Invest in and tailor new reintegration services for Mexicans who return involuntarily and voluntarily that address their comprehensive needs and promote access to these services in semi-urban and rural areas — in coordination with local NGOs.

Transit Migration and Enforcement Capacity

Raise funding for DIF and partner agencies to fully implement existing reforms that prioritize migrant children’s best interests and provide shelter to them and their families.

Expand the capacity and transparency of the INM to conduct enforcement operations humanely and professionally, especially during elevated migration flows, and prevent human rights violations.

Formalize existing agreements between the INM and Comcar to provide alternatives to detention for vulnerable migrants and consider new ones for migrants who do not pose security threats given the significant lack of detention capacity.

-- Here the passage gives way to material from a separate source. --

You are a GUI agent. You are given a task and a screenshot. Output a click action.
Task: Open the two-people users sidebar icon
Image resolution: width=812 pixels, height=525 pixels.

Immigration and Refugee Protection

Raise Comar’s federal budget to match the significant operational need to process the increasing number of asylum applications fairly and promptly, which can build migrants’ confidence in case resolution and outcomes.

Leverage existing regional instruments, like the Los Angeles Declaration on Migration and Protection, to foster new lawful pathways across the region, starting by creating new labor programs with protections for migrants before they transit Mexico irregularly.

Invest in and establish a clear integration policy framework across federal, state and local governments that allows Mexico to capitalize on migrants’ significant potential socio-economic contributions by adopting best practices for Mexican returnees.